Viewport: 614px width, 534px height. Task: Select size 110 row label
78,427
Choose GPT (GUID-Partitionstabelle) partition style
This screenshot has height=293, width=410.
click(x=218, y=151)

◇ ◇ ◇

=== Required action ===
Your task is to transcribe the material, which must come out exactly as written.

=== Solution for this exercise ===
Viewport: 614px width, 534px height. Task: Select size 110 row label
78,427
Choose GPT (GUID-Partitionstabelle) partition style
This screenshot has height=293, width=410.
click(x=218, y=151)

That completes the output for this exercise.